### PAGE TEXT
Content starts
This feeling has mostly subsided in my everyday teaching classes. This confidence is hard earned over hundreds of hours being in front of folks and leading them into yoga poses. But I did get a wallop of insecurity reviewing the photos Alex took for me to build this website.

Half moon pose and I have a long history of struggles. I couldn’t hold my balance in it for a very long time and I decided the culprit was my hips. “They are too robust to stack and open correctly” was the utter nonsense I told myself. So when I saw the picture of Half Moon pose I thought, “Goodness gracious my hips look so thick and not stacked at all!” But that is just my body. And my hips do a lot of work for me on the regular. I should really appreciate them for it and, in an effort to do so, I am sharing this picture with the internet!

If you feel insecure in yoga because you don’t look like an Instagram Yogi (no offense Insta Yogis because you inspire me to try new and fun poses), I am here for you. Your body can do yoga if you want it to do yoga. After all, if you just keep breathing you are doing yoga.
Content ends
### PROVIDED RECORDS
Content starts
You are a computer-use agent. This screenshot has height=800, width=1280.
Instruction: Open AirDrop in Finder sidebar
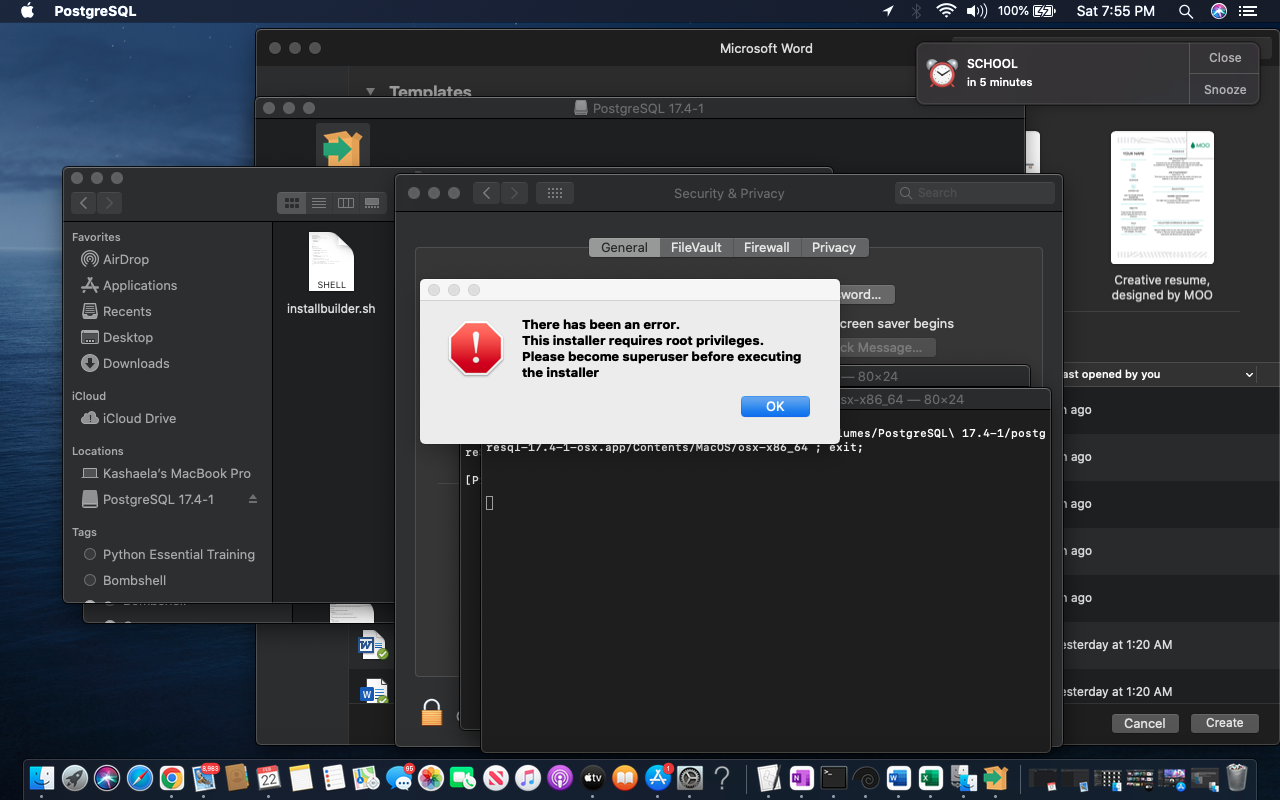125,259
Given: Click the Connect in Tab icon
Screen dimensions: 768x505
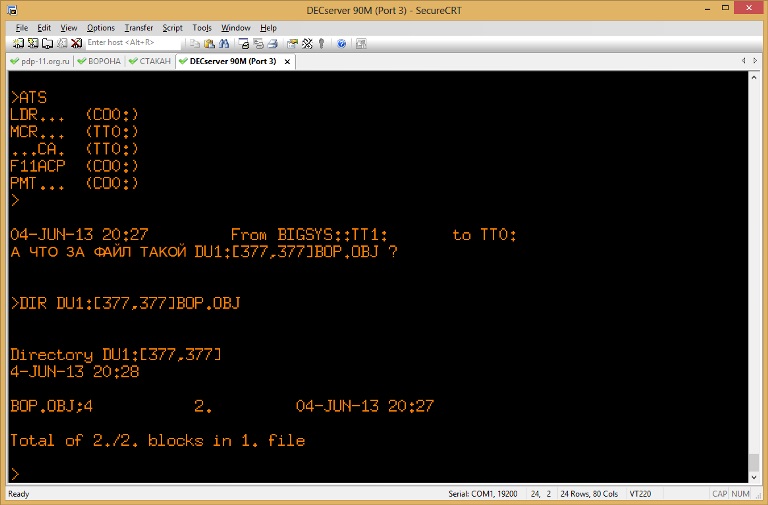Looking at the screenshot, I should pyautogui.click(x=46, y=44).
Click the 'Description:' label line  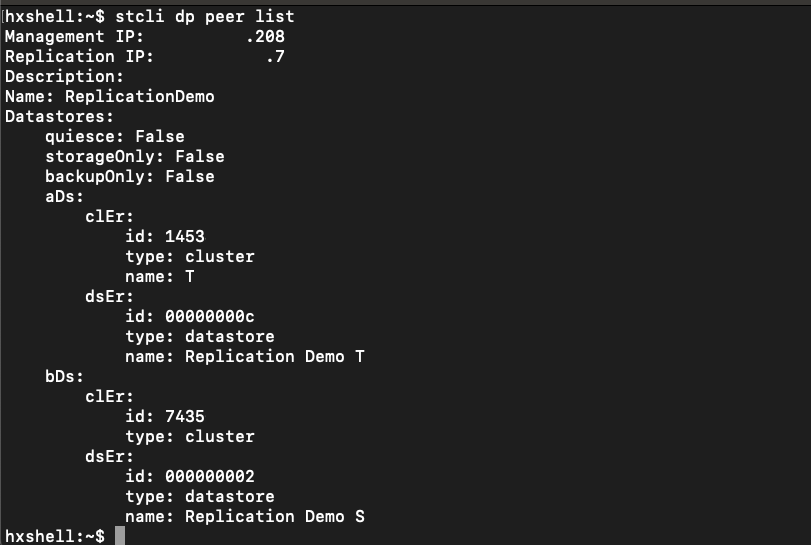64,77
Content ends
Content starts
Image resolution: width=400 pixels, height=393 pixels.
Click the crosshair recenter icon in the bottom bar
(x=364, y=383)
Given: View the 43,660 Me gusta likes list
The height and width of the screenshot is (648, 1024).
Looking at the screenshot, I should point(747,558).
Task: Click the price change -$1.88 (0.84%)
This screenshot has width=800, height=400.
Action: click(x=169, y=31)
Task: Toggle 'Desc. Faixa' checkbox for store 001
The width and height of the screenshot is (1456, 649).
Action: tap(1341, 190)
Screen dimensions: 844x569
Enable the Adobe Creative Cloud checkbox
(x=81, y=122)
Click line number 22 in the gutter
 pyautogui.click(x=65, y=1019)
Content ends
### TASK SET
(1) According to the yoga text, what did the writer decide was the cause of struggling to balance in Half Moon pose?
(2) Return the yoga text from "This feeling has" up to and including "with the internet!".

### SOLUTIONS
(1) The writer's hips.

(2)
This feeling has mostly subsided in my everyday teaching classes. This confidence is hard earned over hundreds of hours being in front of folks and leading them into yoga poses. But I did get a wallop of insecurity reviewing the photos Alex took for me to build this website.

Half moon pose and I have a long history of struggles. I couldn’t hold my balance in it for a very long time and I decided the culprit was my hips. “They are too robust to stack and open correctly” was the utter nonsense I told myself. So when I saw the picture of Half Moon pose I thought, “Goodness gracious my hips look so thick and not stacked at all!” But that is just my body. And my hips do a lot of work for me on the regular. I should really appreciate them for it and, in an effort to do so, I am sharing this picture with the internet!